大蓮寺グループの財閥令嬢
私の名前は、大蓮寺鈴花。大蓮寺グループの財閥令嬢よ。貴方達とは、住む世界が違うところにいるの。わかるかしら?
「あはははっ なにそれー」
黄色い声を発する猿共。不愉快ったら、ありゃしない。
「……斉藤。あの子達、ちょっと調子に乗りすぎね。『始末』しなさい」
「はい、お嬢様」
この学園は私のお父様が管理している大蓮寺グループ直轄の学園。ここでは、私が法。私の気に入らない奴は、社会の厳しさを存分に味わわせた後に、処分することにしてるわ。いい気味ね。ざまぁないわ。あははははっ。
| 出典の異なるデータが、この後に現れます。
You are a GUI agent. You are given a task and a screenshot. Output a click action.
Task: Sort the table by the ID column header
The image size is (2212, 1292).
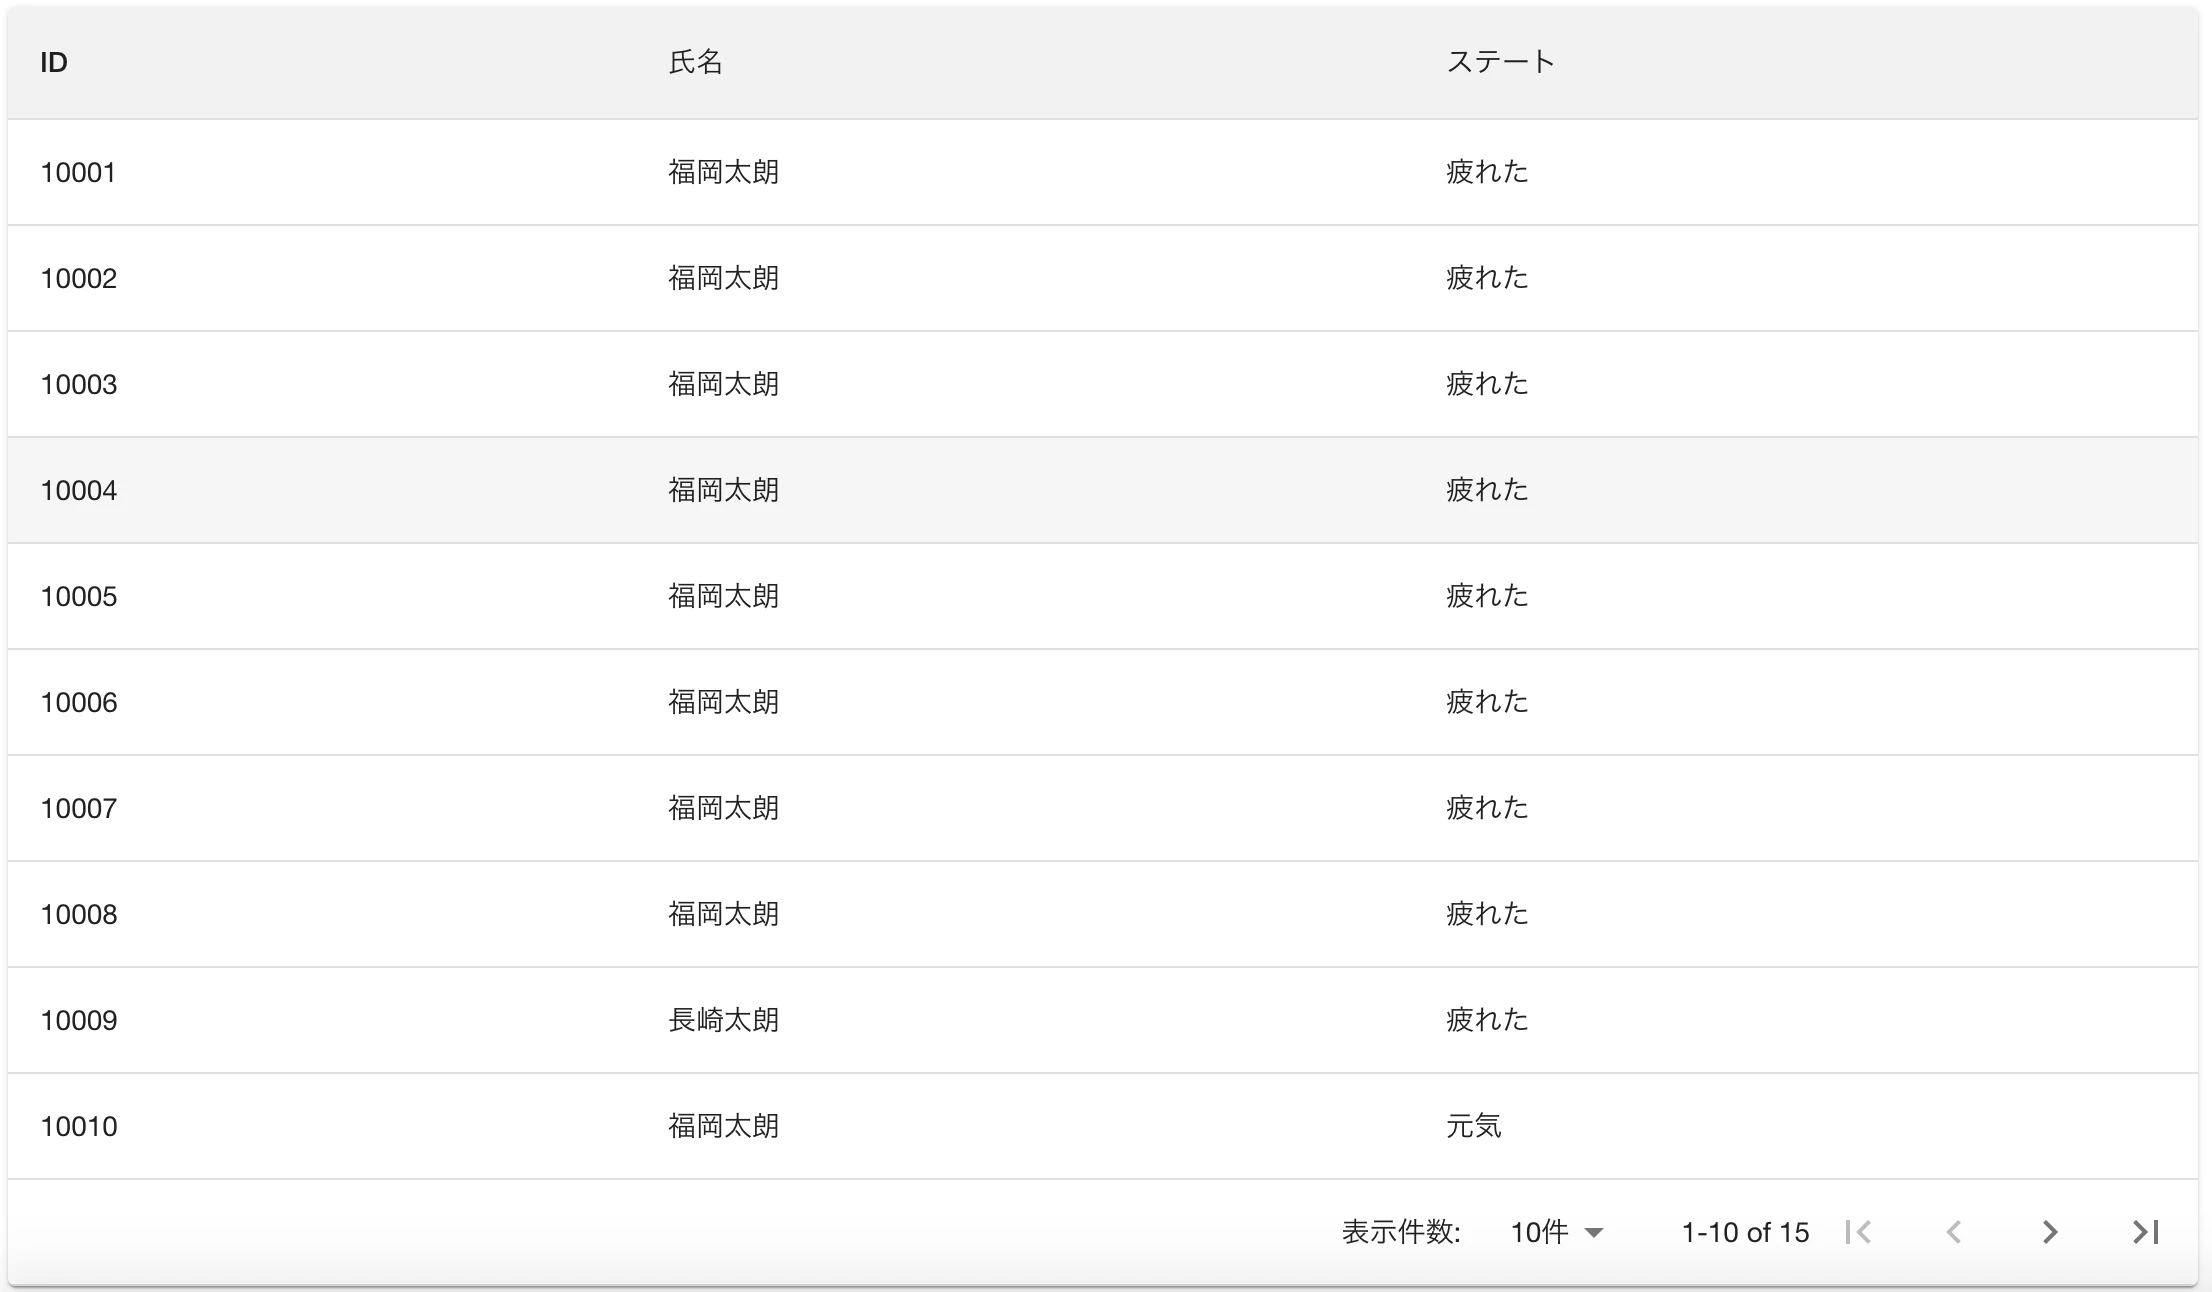(x=52, y=62)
私がほくそ笑んでいると、それに割り込むように声が聞こえて来た。何? と、そちらの方向を向くと……。
「やあ、大蓮寺さん。相変わらずお綺麗ですね」
「あら、専称寺君。おはようございます。ふふ、相変わらず。お世辞が上手なのね」
「お世辞ではありませんよ。本当に美しい。学園の妖精ですね、貴方は」
「どうせなら、『女神』にしておいて欲しいですわね」
「これは失礼。たしかに、その通りですね。貴方は、学園の『女神』ですよ」
「おーっほほほ、そうでしょう。そうでしょう。いいわね、専称寺君。貴方は、わたくしのことをよく理解してくれているわ」
「それはそれは、光栄です」
「今度の週末に、パーティーを開くのだけど、貴方も参加しないかしら? 私のエスコートをお願いして上げてもいいわよ」
「有り難く、引き受けさせて頂きます」
「結構。週末、楽しみにしていますよ。おーっほほほ」
今の彼は、私のことをよく理解してくれている専称寺行人。私のお気に入りの男の一人ね。まあ、十人ほど似たようなのを、キープしているのだけど。皆、私の事より大蓮寺グループの権力と資産が目当てなのは、わかっているわ。それはそれで構わないのだけど。理由はどうであれ、私の『おもちゃ』になってくれるのであれば、ね。ほほほほ。
ふふふ、週末が楽しみだわ。パーティーの後はどうしようかしら。そういえば、まだ彼は『調教』していなかったわね。そろそろ頃合いかしら……うふ、うふふふふ。
おっと、行けないわ。よだれが出そうになってしまったわ。はしたない。大蓮寺グループの看板を背負う者として、恥ずかしくない姿をしなくてはなりません。こほん。
あぁ、早く週末にならないかしら。
この時の私は知らなかったのです。まさか、あんなことになってしまうなんて。
そう、その週末こそ。私にとっての『終末』となってしまうことを。